Helangår - Schlafes Bruder

Helangår - Schlafes Bruder
Epic Metal
erschienen am 29.09.2005 als Eigenproduktion
dauert 70:48 min
Bloodchamber-Wertung:

Tracklist

1. Schlafes Bruder
2. Praeludium
3. Geburt - des Lebens Lied
4. Das Wunder seines Hörens
5. Die Gadenzeit
6. Herzens’ Sturm
7. Mitternacht
8. In Wehmut
9. Dämmerung
10. I. Greis des Lebens
11. II. Am wilden Bach
12. III. Sein Ende
13. IV. Der Chor der Engel
14. V. Hinfort

Die Bloodchamber meint:

„Schlafes Bruder“ ist nicht nur einer der mitreißendsten und einflussreichsten Romane des letzten Jahrzehnts (in der Tat ist Robert Schneiders Werk in 32 Sprachen übersetzt worden), sondern auch Ausgangspunkt und Vorlage für das zweite Album der Süddeutschen Epenschreiber von HELANGAR.

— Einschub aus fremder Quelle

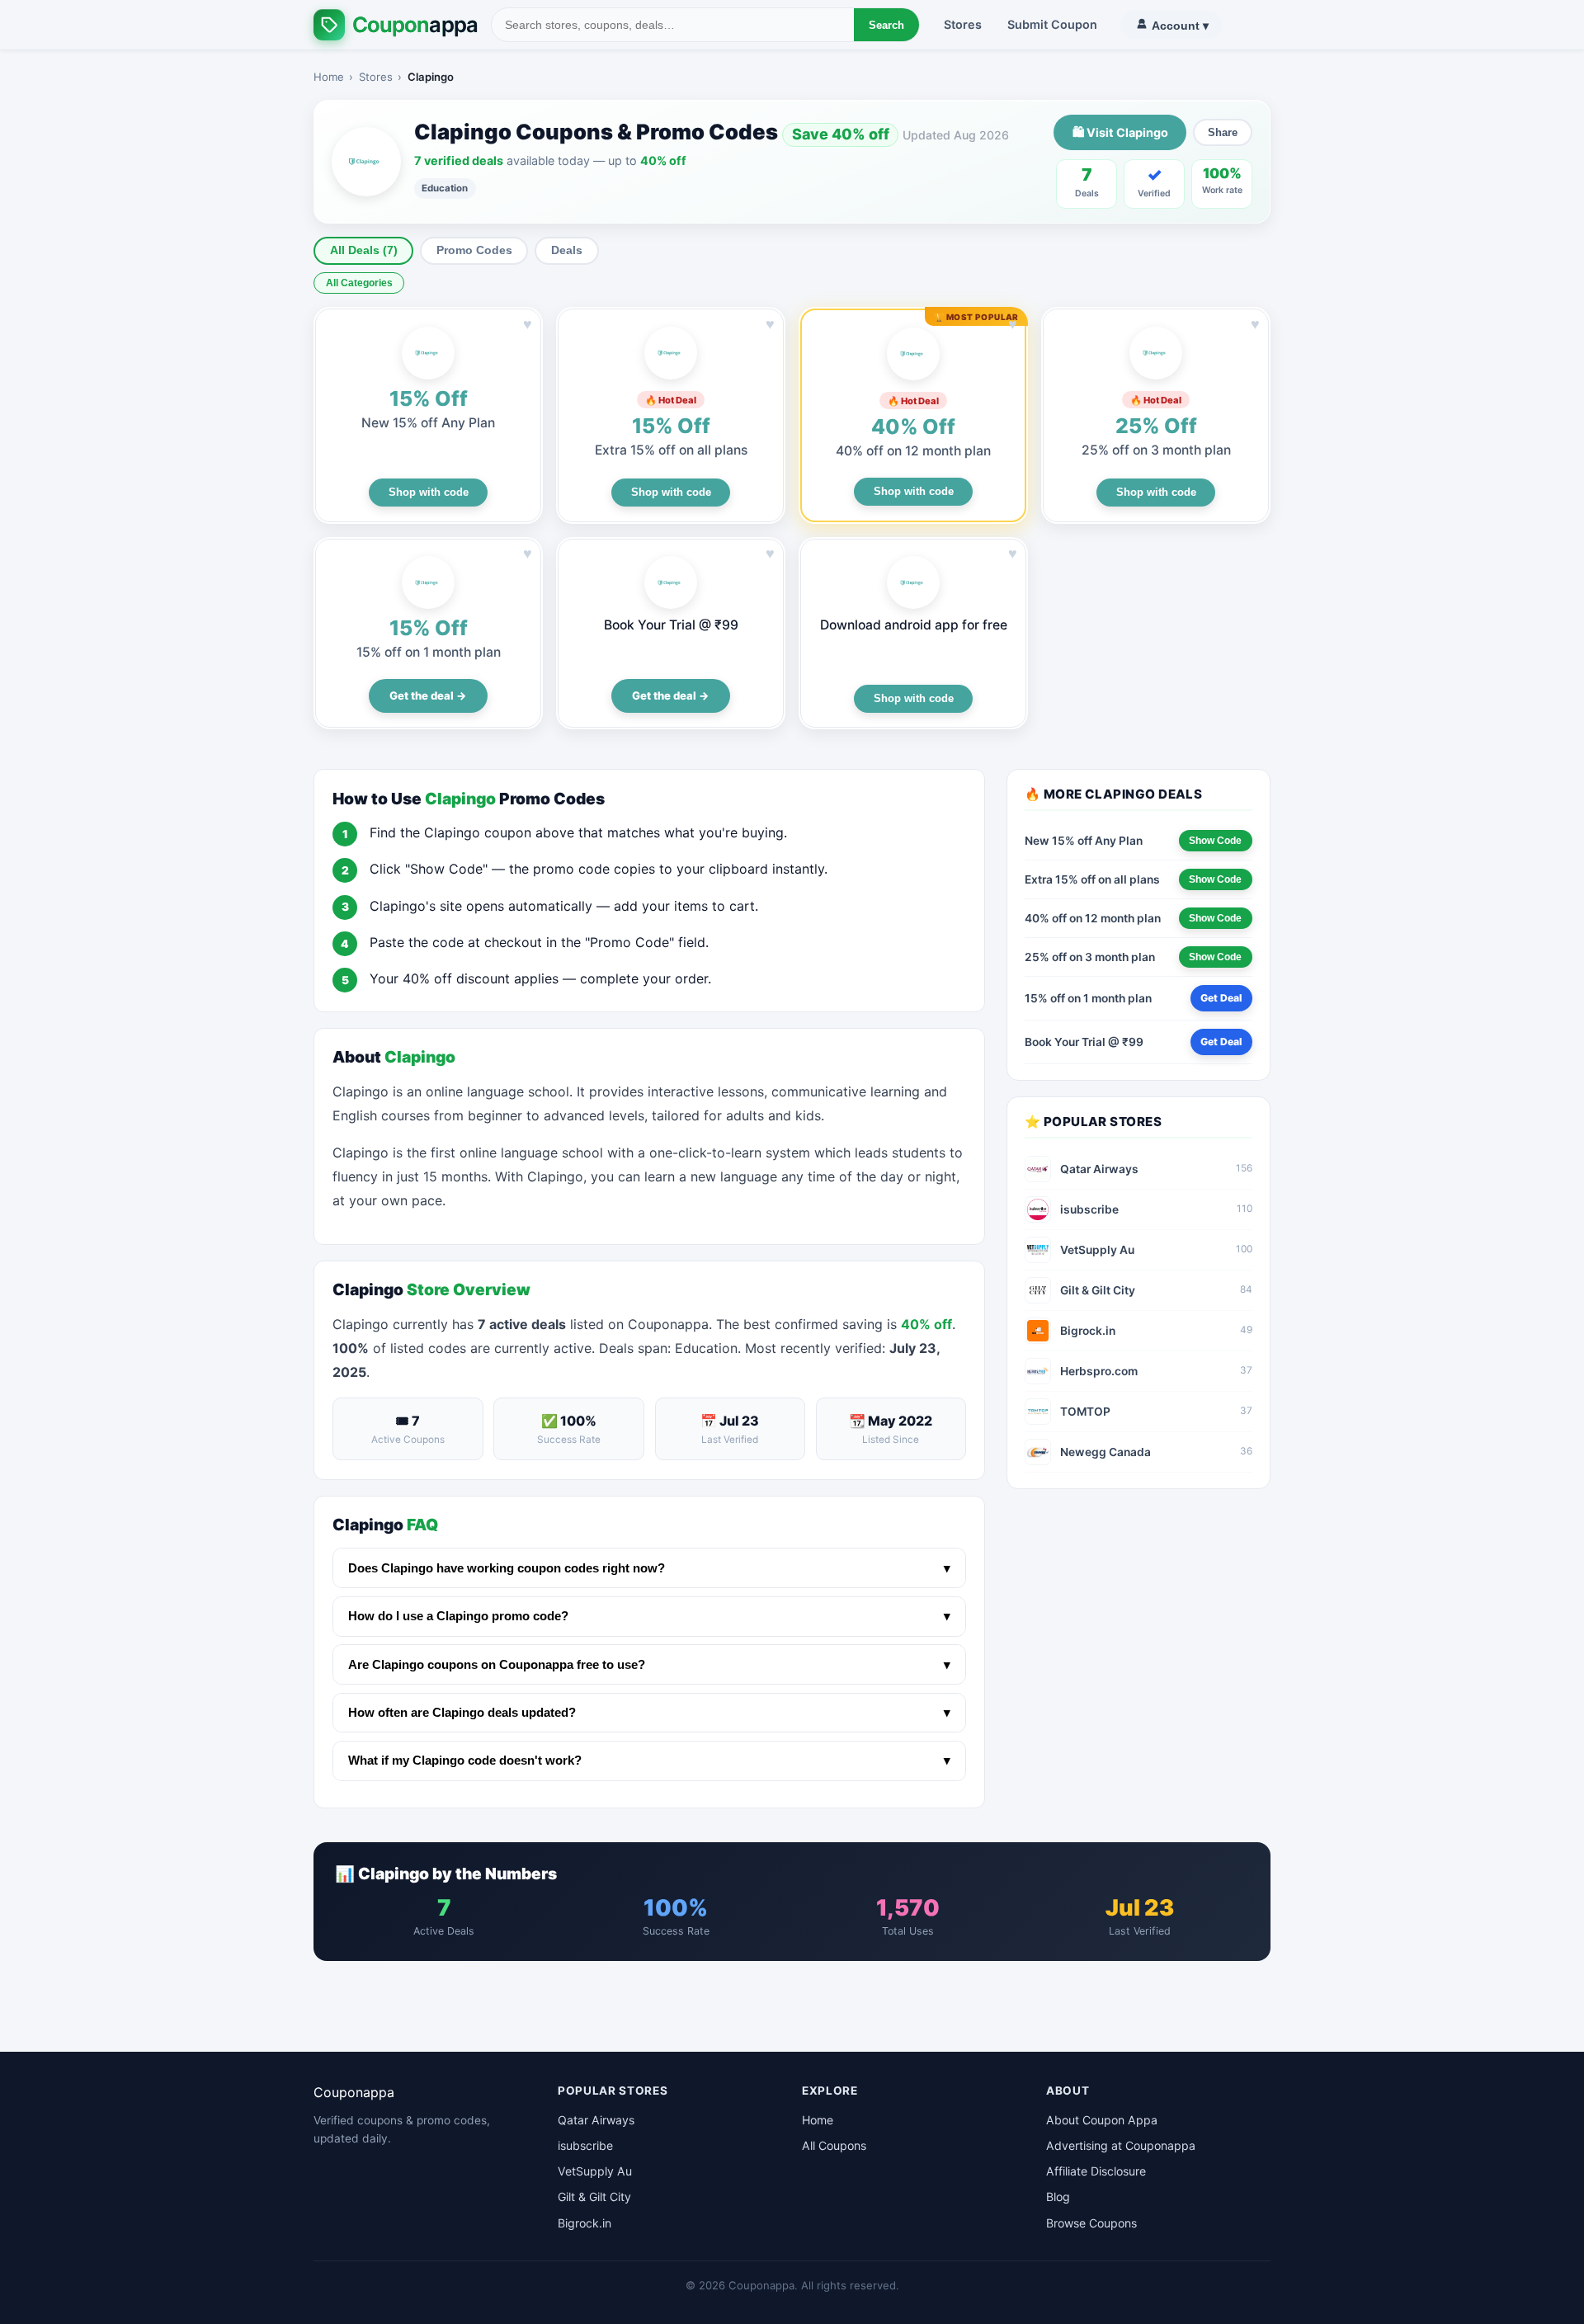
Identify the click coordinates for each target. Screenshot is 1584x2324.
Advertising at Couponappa (1120, 2145)
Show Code (1215, 840)
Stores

Hier wird in 70 Minuten die Geschichte des Johannes Elias Alder erzählt, der mit 22 Jahren aufgrund der Liebe zu seiner Cousine Elsbeth beschließt, nicht mehr zu schlafen. Die detaillierte Auseinandersetzung mit dem zugrunde liegendem Text würde den Rahmen sprengen, doch eine klare Empfehlung kann für das literarische Werk durchaus ausgesprochen werden. Die größten Unterschiede und Veränderungen, die bei der jungen Band zu greifen wussten, sind schon auf den ersten Blick bzw beim ersten hören offensichtlich. Mit Lisa Klank steht eine neue Frontfrau am Mikrofon, die nach dem Abgang des ehemaligen Sängers Tom dessen vakanten Posten übernahm (im übrigen war das Album damals mit Tom schon fertig, wurde im Zuge von dessen Ausstieg aber noch einmal mit Lisa neu aufgenommen). Damit ergibt sich natürlich ein völlig anderes Klangbild als mit der männlichen Stimme, und sicherlich werden nun einige Leser zu Recht den Verdacht auf opernhafte und NIGHTWISH klonartige Ausrichtung hegen. Doch der Rezensent kann dem getrost Entwarnung geben, denn die Dame hebt sich von diesen Klischees wohltuend ab und überzeugt eher durch ihr kraftvolles Organ als durch mädchenhafte Traumtänzerei.

Auch die Lyrics haben eine grundlegende Transformation durchgemacht, so sind sie nunmehr nicht länger in englischer Sprache verfasst, sondern in den wohligen Gefilden der Muttersprache, die natürlich und logischerweise einen weit mehr authentischen und tiefgehenden Umgang mit der Thematik ermöglichen.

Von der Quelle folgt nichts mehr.